Détournez-vous, vous dans la fleur de la jeunesse, d'un propos qui devrait être interdit, disons, aux moins de 70 ans car après, pour ceux qui vieillissent petit à petit, l'idée de la mort se domestique, bien que couplée à celle de la vie en fleur, à l'image d'un printemps enthousiaste, présomptueux... Pour preuve, au grand soleil, le vélo qui file, vent arrière, bien huilé, sans bruit parasite, même avec l'air, la voix de Brassens (1921-1981) en tête, sur une partie du poème de Lamartine (1790-1869) « Pensée(s) des Morts » (le mot se retrouve aussi au pluriel). Brrr, désolé, décrochez aussi, âmes sensibles de plus de 70 ans ! Pour ma défense, Lamartine a alors 40 ans ; dans sa famille c'est une véritable hécatombe, la tuberculose, le choléra ont frappé. Néanmoins, lui même a commenté : 

« Cela fut écrit à la villa Luchesini, dans la campagne de Lucques, pendant l'automne de 1825 […]
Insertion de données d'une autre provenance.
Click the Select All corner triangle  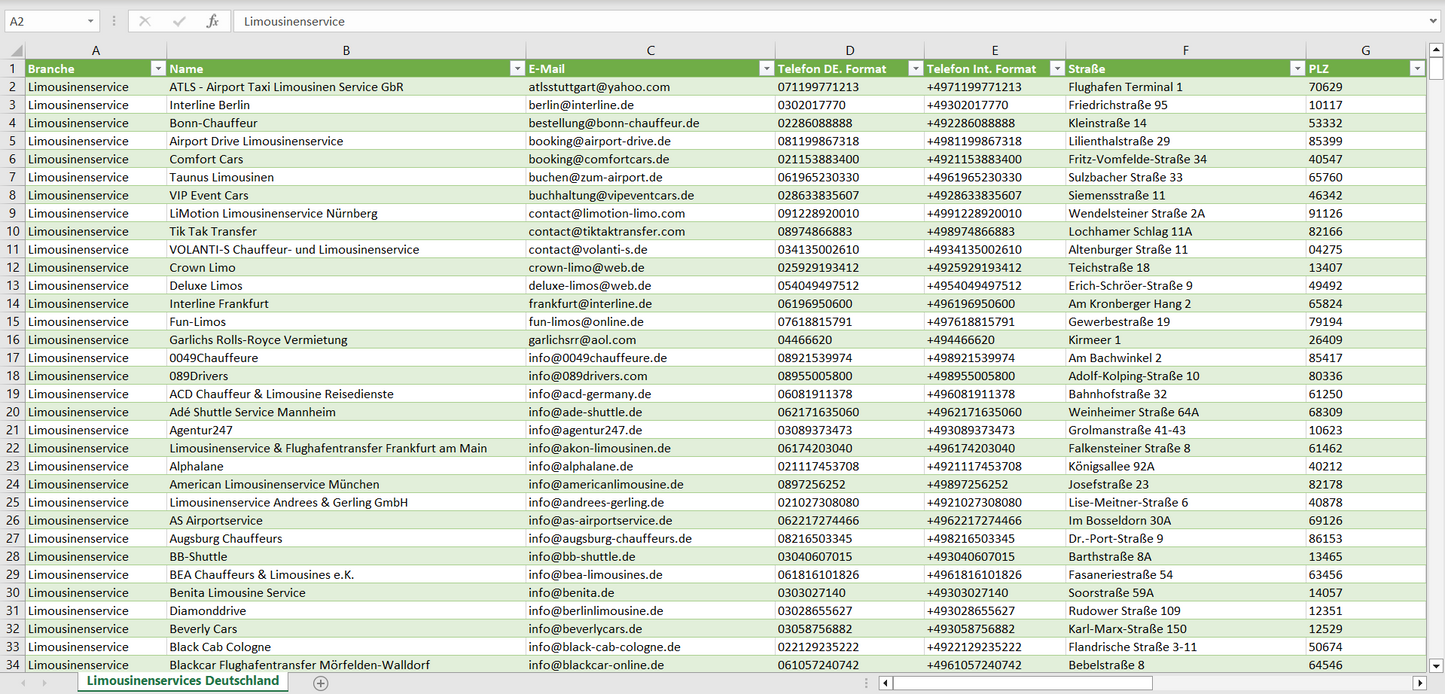click(15, 50)
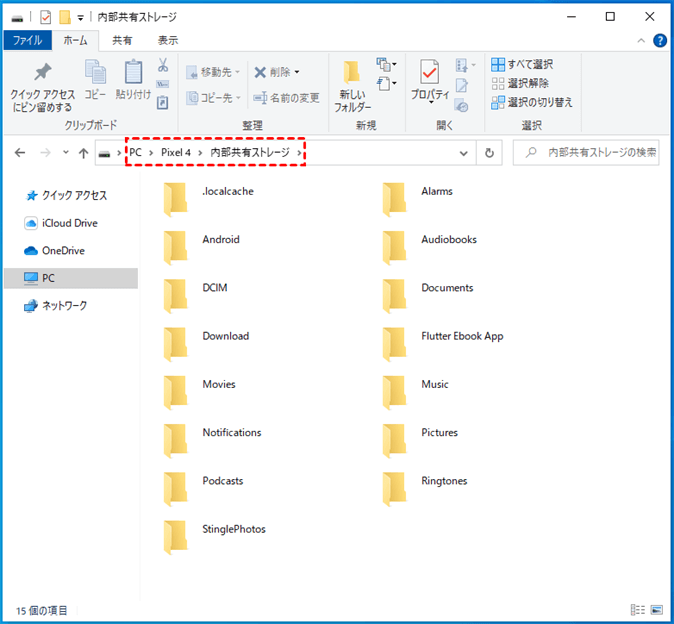Click the New Folder icon
Screen dimensions: 674x624
click(351, 73)

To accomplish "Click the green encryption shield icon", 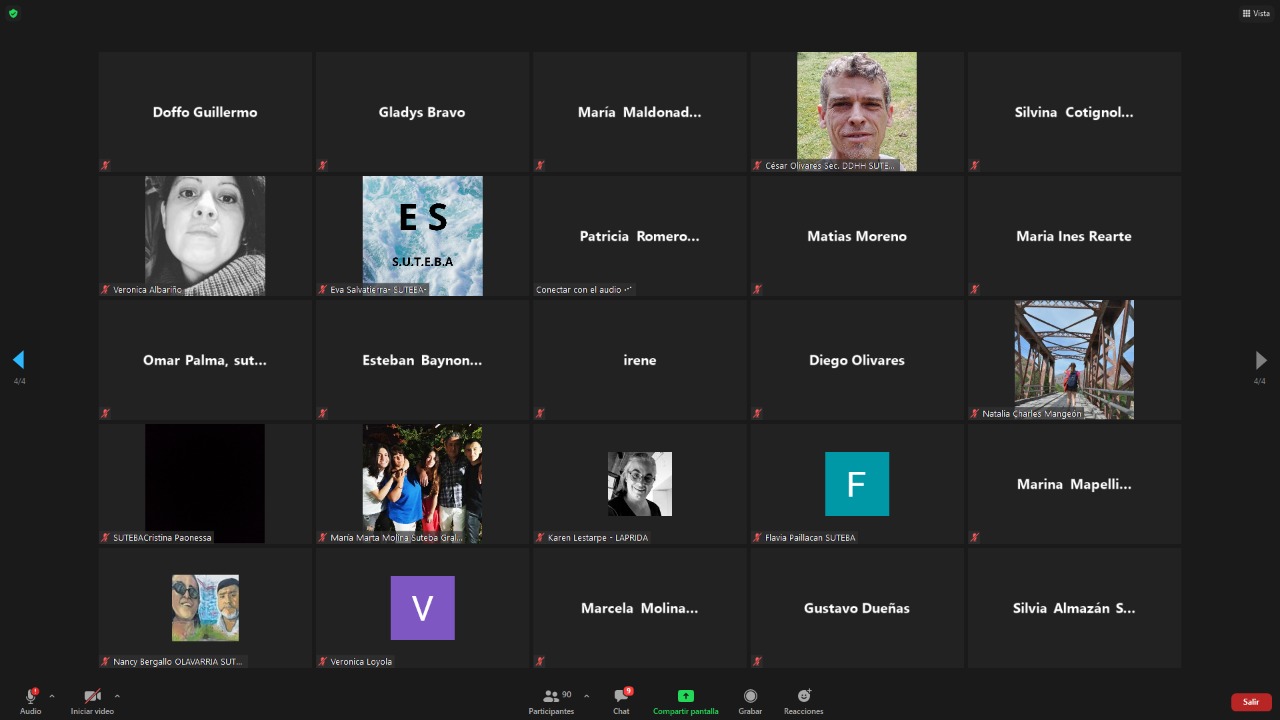I will point(13,13).
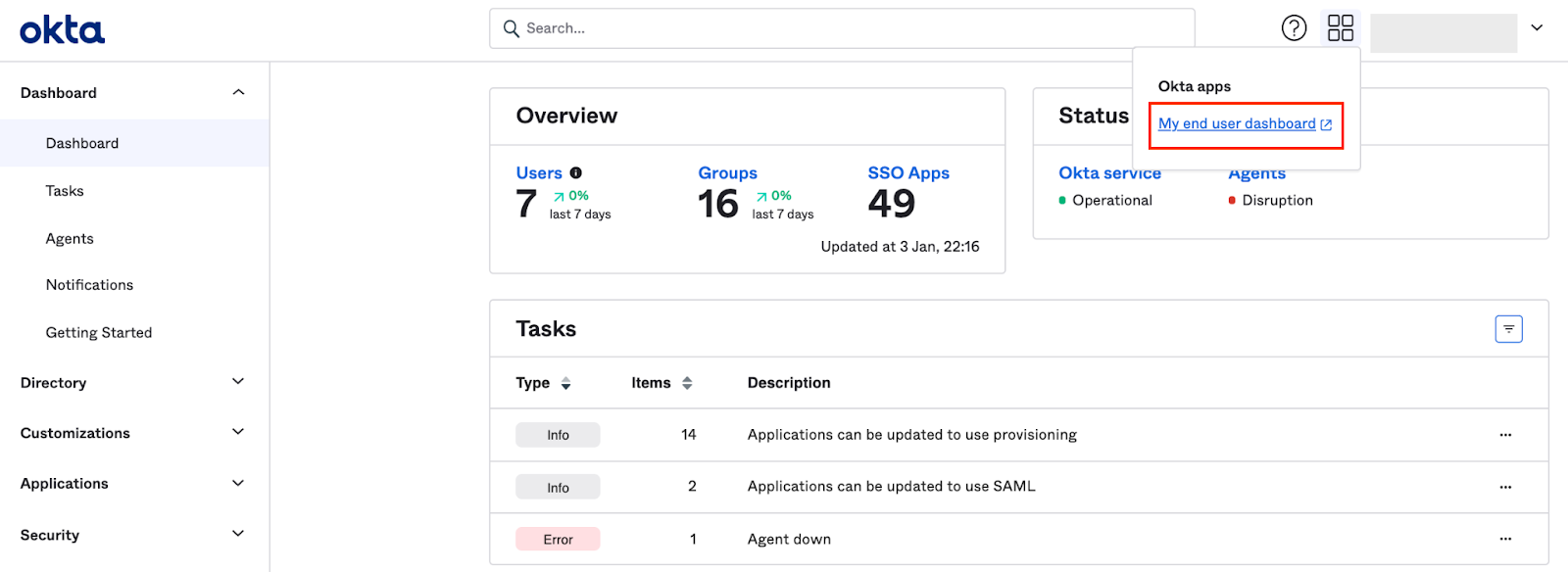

J'écrivis les premières strophes de cette harmonie aux sons de la cornemuse d'un pifferaro aveugle, qui faisait danser une noce de paysans de la plus haute montagne sur un rocher aplani pour battre le blé, derrière la chaumière isolée qu'habitait la fiancée ; elle épousait un cordonnier d'un hameau voisin, dont on apercevait le clocher un peu plus bas, derrière une colline de châtaigniers. C'était la plus belle de ces jeunes filles des Alpes du Midi qui eût jamais ravi mes yeux ; je n'ai retrouvé cette beauté accomplie de jeune fille, à la fois idéale et incarnée, qu'une fois dans la race grecque ionienne, sur la côte de Syrie. Elle m'apporta des raisins, des châtaignes et de l'eau glacée, pour ma part de son bonheur ; je remportai, moi, son image. Encore une fois, qu'y avait-il là de triste et de funèbre ? Eh bien ! la pensée des morts sortit de là... » Source « Pensée des Morts »Wikipédia. 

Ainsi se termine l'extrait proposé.